Exploration Of The Door To Needle Time Gap Of Administering Anti- Venom Serum (AVS) And Its Determinants: A Mixed-Method Study
View/ Open
Date
2020Author
Ritigahapola, RAM
Wijesingha, NSD
Jayalath, JPMH
Karunarathna, HPM
Madanayaka, ACW
Herath, HMP
Silva, A
Siribaddana, S
Metadata
Show full item recordAbstract
Abstract:-A mix method study was conducted
at the Teaching hospital, Anuradhapura (THA)
to describe the demographic characteristics of
snake bites, determine the median time gap of
administering anti-venom, identify reasons
for delaying administration of anti-venom
serum and propose measures to be adopted in
order to shorten the door to needle time gap.
Ethical approval was obtained by ethical
committee, Faculty of Medicine, KDU. The
descriptive cross-sectional part was based on
snake bite victims elder than 16 years(n=50)
who were admitted to the THA and received
AVS (Anti-venom serum) therapy over a 3 ½
months period from 15th July 2019 and 50
victims were sample size for quantitative
study. The data was collected through an
interviewer administrated questionnaire
.Participants were purposively recruited for
the qualitative study and in-depth interviews
were conducted with health care
professionals in THA and peripheral hospitals.

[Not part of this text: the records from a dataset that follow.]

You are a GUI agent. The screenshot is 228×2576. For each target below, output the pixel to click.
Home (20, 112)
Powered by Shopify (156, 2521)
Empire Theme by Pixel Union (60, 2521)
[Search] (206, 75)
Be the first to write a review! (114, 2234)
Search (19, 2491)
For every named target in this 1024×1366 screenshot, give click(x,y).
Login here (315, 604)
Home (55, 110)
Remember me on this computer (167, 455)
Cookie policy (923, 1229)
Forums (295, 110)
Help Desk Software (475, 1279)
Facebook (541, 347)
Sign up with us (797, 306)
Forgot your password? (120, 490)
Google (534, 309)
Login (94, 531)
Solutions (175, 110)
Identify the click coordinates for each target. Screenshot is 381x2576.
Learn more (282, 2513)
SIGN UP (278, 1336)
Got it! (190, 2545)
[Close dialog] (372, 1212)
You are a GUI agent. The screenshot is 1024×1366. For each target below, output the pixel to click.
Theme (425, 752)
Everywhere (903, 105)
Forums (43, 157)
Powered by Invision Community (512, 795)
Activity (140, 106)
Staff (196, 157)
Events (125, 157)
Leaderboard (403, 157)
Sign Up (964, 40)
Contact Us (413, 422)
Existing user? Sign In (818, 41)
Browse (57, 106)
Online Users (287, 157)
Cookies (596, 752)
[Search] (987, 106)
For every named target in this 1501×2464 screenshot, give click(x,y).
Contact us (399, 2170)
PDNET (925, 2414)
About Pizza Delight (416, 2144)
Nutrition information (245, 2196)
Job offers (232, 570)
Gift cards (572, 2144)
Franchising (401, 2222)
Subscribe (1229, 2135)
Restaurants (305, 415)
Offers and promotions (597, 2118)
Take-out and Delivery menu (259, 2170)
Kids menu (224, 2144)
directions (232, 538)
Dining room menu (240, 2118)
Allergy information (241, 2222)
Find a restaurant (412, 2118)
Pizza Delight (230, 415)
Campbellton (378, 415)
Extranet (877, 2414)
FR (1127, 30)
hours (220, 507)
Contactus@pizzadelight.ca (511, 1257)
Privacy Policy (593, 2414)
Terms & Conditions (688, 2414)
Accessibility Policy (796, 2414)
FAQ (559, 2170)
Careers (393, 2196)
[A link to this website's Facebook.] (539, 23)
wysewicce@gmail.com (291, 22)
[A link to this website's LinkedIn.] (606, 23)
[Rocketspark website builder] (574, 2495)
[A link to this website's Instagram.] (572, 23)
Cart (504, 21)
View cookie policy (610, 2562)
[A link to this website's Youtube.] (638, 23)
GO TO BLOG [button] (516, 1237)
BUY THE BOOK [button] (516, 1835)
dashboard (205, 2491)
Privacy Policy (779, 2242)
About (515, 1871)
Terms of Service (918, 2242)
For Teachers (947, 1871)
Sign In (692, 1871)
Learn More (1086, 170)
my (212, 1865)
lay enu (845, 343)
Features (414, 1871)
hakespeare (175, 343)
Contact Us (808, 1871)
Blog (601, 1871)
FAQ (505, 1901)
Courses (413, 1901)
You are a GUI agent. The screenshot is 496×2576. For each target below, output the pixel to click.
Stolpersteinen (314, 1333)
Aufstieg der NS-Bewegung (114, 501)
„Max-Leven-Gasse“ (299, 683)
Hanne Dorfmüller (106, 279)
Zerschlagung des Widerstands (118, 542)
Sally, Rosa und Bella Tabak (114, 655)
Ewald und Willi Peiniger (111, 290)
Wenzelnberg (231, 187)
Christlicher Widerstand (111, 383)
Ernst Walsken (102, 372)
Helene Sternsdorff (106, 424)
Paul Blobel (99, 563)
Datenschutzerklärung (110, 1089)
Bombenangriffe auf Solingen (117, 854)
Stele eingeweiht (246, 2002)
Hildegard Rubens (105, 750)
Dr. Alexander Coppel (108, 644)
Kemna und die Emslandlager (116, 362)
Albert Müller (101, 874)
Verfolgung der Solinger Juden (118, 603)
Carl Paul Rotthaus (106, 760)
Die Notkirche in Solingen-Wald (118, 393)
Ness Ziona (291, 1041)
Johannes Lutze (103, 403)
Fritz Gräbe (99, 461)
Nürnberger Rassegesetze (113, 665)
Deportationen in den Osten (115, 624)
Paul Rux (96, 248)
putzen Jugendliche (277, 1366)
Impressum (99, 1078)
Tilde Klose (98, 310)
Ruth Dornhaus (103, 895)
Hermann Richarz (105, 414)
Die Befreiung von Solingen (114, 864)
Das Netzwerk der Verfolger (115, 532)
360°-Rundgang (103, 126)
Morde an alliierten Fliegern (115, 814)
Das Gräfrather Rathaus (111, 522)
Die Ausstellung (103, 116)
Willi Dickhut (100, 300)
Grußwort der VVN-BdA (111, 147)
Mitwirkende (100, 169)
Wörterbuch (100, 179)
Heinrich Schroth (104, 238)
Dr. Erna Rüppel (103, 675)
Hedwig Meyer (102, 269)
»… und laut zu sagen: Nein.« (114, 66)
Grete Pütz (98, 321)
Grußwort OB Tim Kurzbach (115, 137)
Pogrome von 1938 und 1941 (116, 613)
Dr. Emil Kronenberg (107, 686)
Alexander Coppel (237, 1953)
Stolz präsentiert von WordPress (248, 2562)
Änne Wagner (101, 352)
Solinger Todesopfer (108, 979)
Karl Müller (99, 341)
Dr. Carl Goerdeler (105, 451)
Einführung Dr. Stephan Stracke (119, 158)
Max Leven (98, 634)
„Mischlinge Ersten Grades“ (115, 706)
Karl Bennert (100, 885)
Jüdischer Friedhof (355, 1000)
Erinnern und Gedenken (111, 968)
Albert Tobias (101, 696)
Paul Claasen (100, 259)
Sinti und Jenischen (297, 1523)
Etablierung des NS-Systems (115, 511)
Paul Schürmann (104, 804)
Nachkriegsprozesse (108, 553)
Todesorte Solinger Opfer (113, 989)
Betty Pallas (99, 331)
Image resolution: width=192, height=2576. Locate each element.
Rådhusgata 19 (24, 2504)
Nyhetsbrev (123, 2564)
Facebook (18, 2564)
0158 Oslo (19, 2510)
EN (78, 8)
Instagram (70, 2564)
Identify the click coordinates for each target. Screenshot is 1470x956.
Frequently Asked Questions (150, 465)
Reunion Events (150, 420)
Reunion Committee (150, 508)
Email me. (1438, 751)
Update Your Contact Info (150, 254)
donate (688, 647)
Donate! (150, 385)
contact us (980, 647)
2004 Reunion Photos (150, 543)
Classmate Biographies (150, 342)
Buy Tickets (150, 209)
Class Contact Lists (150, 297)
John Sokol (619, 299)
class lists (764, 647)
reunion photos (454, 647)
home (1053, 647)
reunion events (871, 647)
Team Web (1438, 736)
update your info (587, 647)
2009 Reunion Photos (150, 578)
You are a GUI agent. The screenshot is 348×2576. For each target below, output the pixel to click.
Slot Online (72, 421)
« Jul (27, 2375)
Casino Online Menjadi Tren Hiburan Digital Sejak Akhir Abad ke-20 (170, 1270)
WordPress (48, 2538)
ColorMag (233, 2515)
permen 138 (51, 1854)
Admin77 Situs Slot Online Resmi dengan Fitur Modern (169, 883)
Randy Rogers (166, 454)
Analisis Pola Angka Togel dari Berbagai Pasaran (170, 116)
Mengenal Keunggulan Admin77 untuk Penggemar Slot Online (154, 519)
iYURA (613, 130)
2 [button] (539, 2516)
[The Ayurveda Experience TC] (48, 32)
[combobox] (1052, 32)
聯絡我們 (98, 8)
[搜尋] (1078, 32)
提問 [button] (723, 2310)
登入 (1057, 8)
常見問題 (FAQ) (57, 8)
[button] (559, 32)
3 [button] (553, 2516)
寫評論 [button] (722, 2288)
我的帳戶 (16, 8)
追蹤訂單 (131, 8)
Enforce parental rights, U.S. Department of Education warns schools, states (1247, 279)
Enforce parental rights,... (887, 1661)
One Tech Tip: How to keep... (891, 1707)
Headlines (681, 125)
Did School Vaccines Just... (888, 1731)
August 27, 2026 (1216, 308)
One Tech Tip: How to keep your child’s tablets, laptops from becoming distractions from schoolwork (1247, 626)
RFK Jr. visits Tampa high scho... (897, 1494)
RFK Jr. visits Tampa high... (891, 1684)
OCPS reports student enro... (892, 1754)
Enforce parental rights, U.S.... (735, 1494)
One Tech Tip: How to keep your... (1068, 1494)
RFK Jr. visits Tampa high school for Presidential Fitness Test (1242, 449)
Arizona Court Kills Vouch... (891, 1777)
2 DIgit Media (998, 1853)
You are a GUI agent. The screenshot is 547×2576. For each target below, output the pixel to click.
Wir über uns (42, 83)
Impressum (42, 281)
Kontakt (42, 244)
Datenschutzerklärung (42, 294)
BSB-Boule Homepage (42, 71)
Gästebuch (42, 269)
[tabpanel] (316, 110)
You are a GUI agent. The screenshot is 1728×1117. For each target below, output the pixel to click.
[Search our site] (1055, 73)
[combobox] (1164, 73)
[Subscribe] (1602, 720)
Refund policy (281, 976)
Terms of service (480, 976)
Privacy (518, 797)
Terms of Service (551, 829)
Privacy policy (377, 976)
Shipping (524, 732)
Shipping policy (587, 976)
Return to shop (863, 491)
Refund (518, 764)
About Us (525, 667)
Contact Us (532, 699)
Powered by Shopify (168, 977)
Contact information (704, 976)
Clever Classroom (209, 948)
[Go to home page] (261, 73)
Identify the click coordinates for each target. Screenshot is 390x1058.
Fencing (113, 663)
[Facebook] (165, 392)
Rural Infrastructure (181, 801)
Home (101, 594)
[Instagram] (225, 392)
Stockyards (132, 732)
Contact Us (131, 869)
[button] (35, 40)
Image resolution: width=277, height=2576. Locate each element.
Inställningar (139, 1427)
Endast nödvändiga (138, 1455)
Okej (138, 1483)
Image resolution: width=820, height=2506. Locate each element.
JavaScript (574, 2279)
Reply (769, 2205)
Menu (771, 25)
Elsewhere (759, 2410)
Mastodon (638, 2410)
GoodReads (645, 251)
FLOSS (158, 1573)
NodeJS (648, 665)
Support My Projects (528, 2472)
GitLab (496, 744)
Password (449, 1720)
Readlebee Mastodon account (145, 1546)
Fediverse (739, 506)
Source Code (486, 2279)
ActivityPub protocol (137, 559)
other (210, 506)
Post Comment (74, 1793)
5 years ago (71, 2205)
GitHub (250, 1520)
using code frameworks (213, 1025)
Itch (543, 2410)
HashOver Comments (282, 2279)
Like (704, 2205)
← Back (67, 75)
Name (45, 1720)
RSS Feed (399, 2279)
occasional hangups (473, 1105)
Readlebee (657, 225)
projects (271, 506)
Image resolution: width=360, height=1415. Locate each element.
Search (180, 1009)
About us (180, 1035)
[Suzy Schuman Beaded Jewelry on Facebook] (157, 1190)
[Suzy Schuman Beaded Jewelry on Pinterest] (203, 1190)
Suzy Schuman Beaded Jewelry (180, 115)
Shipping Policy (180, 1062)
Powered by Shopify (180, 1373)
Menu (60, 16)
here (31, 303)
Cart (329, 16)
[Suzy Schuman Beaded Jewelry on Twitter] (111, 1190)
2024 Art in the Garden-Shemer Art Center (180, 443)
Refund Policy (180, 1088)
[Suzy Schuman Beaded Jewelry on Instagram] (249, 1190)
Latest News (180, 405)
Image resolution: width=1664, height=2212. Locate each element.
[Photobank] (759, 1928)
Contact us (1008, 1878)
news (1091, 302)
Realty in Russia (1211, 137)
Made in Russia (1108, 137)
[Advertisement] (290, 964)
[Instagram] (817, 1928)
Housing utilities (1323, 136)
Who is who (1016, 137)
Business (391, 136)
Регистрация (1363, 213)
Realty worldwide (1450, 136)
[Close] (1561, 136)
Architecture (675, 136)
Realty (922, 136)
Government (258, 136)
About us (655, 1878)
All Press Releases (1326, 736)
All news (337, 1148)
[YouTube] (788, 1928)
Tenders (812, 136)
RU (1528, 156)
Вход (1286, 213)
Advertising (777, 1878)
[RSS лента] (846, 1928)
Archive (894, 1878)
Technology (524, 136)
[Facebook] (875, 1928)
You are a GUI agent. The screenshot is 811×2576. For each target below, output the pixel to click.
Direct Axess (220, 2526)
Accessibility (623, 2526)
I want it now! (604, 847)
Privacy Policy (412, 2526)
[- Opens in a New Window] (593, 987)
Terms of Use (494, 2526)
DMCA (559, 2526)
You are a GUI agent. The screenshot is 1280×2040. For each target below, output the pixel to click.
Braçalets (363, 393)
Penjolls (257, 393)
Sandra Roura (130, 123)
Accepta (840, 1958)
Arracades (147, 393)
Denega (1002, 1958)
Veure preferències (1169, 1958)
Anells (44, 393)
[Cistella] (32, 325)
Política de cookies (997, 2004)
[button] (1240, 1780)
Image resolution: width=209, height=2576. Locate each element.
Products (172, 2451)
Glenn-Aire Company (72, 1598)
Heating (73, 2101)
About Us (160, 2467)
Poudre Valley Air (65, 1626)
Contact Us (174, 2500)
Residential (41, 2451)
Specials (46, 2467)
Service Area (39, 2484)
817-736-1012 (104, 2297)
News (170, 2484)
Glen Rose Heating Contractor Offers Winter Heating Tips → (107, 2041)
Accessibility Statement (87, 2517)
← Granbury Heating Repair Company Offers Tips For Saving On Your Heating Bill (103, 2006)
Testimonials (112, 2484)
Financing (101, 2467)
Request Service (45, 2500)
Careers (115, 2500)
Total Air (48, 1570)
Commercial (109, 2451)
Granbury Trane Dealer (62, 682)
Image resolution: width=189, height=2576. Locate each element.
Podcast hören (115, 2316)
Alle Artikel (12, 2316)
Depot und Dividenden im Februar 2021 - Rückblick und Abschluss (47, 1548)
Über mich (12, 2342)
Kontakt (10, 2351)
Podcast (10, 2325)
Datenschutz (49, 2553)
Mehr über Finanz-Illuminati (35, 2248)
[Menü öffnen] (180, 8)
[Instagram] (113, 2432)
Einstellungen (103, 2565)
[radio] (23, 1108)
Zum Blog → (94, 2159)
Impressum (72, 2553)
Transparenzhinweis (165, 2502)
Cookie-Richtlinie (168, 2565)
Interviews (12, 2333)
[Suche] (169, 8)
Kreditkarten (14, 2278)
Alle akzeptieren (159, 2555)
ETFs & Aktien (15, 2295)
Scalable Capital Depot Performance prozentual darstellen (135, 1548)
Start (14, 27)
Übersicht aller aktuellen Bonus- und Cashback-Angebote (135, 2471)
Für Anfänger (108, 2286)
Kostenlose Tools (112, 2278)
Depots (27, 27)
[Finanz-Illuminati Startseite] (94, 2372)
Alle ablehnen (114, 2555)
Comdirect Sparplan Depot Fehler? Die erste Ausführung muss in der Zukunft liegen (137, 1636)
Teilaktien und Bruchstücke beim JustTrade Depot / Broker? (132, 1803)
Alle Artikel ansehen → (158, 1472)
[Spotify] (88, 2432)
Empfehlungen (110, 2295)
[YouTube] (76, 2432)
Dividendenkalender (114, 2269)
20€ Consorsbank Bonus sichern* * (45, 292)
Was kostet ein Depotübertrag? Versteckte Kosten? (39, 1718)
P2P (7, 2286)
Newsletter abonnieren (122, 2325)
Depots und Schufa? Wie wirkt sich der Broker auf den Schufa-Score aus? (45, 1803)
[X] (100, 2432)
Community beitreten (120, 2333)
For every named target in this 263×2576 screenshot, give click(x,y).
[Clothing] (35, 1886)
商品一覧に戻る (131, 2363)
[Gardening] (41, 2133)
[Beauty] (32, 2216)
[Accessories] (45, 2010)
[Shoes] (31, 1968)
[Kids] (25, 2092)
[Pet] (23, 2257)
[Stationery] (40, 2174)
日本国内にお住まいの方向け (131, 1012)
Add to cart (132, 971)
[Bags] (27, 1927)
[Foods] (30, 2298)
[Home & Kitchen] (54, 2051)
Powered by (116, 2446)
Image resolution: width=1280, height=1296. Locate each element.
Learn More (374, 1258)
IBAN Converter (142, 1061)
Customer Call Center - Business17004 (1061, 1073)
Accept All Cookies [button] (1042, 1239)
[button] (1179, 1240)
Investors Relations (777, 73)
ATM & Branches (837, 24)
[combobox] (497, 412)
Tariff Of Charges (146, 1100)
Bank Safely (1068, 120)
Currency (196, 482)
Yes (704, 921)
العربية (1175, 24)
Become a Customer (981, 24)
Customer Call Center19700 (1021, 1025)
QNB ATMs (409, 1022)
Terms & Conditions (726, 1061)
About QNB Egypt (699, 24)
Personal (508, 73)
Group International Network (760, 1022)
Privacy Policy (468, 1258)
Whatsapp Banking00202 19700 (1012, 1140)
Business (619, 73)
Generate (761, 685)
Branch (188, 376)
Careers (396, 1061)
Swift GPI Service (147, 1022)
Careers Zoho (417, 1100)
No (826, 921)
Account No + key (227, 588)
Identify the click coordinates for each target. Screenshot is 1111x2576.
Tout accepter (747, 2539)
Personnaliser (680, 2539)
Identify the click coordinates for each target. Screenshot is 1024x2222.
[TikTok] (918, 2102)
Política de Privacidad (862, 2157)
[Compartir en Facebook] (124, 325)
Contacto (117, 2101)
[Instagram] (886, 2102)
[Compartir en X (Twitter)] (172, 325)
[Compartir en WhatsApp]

Qualitative data analyzed by thematic analysis
with four themes including limited physical
and human resources, issues in the diagnosis
of envenoming, delays in preparation of AVS,
reasons and delays in transferring patients
from the local hospital to THA. Data were
analyzed by using SPSS 23 with Mann-
Whitney U test.
There were 88% (44) male and 12% (8)
female victims. The most bites were not
identified (50%) and most of the common bite
were Russell's viper (46%).Below the ankle
82% and between 6 a.m. to 6 p.m. was the
commonest bite site and time. There were 40
(80%) indirect admissions and 10 (20%)
direct admissions. Door to needle median gap
of all direct and indirect admission was 125
(IQR= 65-158) minutes. Door to needle
median gap in indirect admissions was 178
(IQR=90-210) minutes and direct admissions
median gap was 72 (IQR=30-104) minutes.
There was a significant difference between the
median time gap of indirect and direct
admissions. Poor rural hospital facilities,
overcrowding, inadequate staffing and the
unavailability of quality tubes for whole blood
clotting time are the main factors contributing
to the time gap. Final suggestions are
increasing bed capacity and implementation
of a triage system in the ETU.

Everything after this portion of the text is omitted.